▶ **WORK ORDER**
Give the data again in its entirety, exactly as provided.

▶ **THE INPUT**
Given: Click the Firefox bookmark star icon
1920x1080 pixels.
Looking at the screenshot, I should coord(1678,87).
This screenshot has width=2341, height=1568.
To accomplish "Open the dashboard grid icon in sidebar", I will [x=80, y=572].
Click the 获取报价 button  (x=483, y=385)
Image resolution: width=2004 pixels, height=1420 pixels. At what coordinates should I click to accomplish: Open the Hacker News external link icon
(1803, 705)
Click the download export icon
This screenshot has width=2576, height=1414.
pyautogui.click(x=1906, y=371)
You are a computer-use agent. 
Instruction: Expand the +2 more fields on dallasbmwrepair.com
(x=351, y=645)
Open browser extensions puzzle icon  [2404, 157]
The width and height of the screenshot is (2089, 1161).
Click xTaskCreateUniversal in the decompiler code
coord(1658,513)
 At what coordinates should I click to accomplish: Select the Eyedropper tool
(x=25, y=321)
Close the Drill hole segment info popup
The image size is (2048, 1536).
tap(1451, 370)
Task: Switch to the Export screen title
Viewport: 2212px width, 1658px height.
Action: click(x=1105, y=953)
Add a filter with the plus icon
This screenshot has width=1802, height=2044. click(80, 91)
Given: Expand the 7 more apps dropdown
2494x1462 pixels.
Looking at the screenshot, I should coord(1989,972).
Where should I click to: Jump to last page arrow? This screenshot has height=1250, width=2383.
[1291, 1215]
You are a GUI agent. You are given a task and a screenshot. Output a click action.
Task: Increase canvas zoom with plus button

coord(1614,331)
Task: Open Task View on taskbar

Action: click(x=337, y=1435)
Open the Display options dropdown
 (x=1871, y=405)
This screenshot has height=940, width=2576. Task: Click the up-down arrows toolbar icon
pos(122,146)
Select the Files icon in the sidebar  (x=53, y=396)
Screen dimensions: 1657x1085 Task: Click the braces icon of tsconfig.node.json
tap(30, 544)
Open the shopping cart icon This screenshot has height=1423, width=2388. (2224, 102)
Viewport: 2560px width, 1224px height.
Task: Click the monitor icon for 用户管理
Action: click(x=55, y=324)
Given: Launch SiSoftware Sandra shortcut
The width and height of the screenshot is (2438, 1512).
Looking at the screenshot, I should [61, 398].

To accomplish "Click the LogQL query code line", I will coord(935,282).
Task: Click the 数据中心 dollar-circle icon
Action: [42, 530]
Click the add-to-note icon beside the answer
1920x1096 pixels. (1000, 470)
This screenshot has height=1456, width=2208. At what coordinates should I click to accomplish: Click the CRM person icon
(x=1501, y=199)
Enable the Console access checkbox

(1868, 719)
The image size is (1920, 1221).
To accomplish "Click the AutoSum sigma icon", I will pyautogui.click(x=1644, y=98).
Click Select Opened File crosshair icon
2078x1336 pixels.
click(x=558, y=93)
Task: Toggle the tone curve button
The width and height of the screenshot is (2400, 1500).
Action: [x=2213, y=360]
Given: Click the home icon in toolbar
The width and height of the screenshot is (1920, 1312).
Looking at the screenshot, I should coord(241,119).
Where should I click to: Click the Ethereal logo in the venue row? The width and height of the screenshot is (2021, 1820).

▶ **ANSWER TO THIS EXERCISE**
Given: Click the Firefox bookmark star icon
1920x1080 pixels.
Looking at the screenshot, I should coord(1678,87).
This screenshot has width=2341, height=1568.
To accomplish "Open the dashboard grid icon in sidebar", I will [x=80, y=572].
Click the 获取报价 button  (x=483, y=385)
Image resolution: width=2004 pixels, height=1420 pixels. At what coordinates should I click to accomplish: Open the Hacker News external link icon
(1803, 705)
Click the download export icon
This screenshot has width=2576, height=1414.
pyautogui.click(x=1906, y=371)
You are a computer-use agent. 
Instruction: Expand the +2 more fields on dallasbmwrepair.com
(x=351, y=645)
Open browser extensions puzzle icon  [2404, 157]
The width and height of the screenshot is (2089, 1161).
Click xTaskCreateUniversal in the decompiler code
coord(1658,513)
 At what coordinates should I click to accomplish: Select the Eyedropper tool
(x=25, y=321)
Close the Drill hole segment info popup
The image size is (2048, 1536).
tap(1451, 370)
Task: Switch to the Export screen title
Viewport: 2212px width, 1658px height.
Action: click(x=1105, y=953)
Add a filter with the plus icon
This screenshot has width=1802, height=2044. click(80, 91)
Given: Expand the 7 more apps dropdown
2494x1462 pixels.
Looking at the screenshot, I should coord(1989,972).
Where should I click to: Jump to last page arrow? This screenshot has height=1250, width=2383.
[1291, 1215]
You are a GUI agent. You are given a task and a screenshot. Output a click action.
Task: Increase canvas zoom with plus button

coord(1614,331)
Task: Open Task View on taskbar

Action: click(x=337, y=1435)
Open the Display options dropdown
 (x=1871, y=405)
This screenshot has height=940, width=2576. Task: Click the up-down arrows toolbar icon
pos(122,146)
Select the Files icon in the sidebar  (x=53, y=396)
Screen dimensions: 1657x1085 Task: Click the braces icon of tsconfig.node.json
tap(30, 544)
Open the shopping cart icon This screenshot has height=1423, width=2388. (2224, 102)
Viewport: 2560px width, 1224px height.
Task: Click the monitor icon for 用户管理
Action: click(x=55, y=324)
Given: Launch SiSoftware Sandra shortcut
The width and height of the screenshot is (2438, 1512).
Looking at the screenshot, I should [61, 398].

To accomplish "Click the LogQL query code line", I will coord(935,282).
Task: Click the 数据中心 dollar-circle icon
Action: [42, 530]
Click the add-to-note icon beside the answer
1920x1096 pixels. (1000, 470)
This screenshot has height=1456, width=2208. At what coordinates should I click to accomplish: Click the CRM person icon
(x=1501, y=199)
Enable the Console access checkbox

(1868, 719)
The image size is (1920, 1221).
To accomplish "Click the AutoSum sigma icon", I will pyautogui.click(x=1644, y=98).
Click Select Opened File crosshair icon
2078x1336 pixels.
click(x=558, y=93)
Task: Toggle the tone curve button
The width and height of the screenshot is (2400, 1500).
Action: [x=2213, y=360]
Given: Click the home icon in toolbar
The width and height of the screenshot is (1920, 1312).
Looking at the screenshot, I should coord(241,119).
Where should I click to: Click the Ethereal logo in the venue row? The width and height of the screenshot is (2021, 1820).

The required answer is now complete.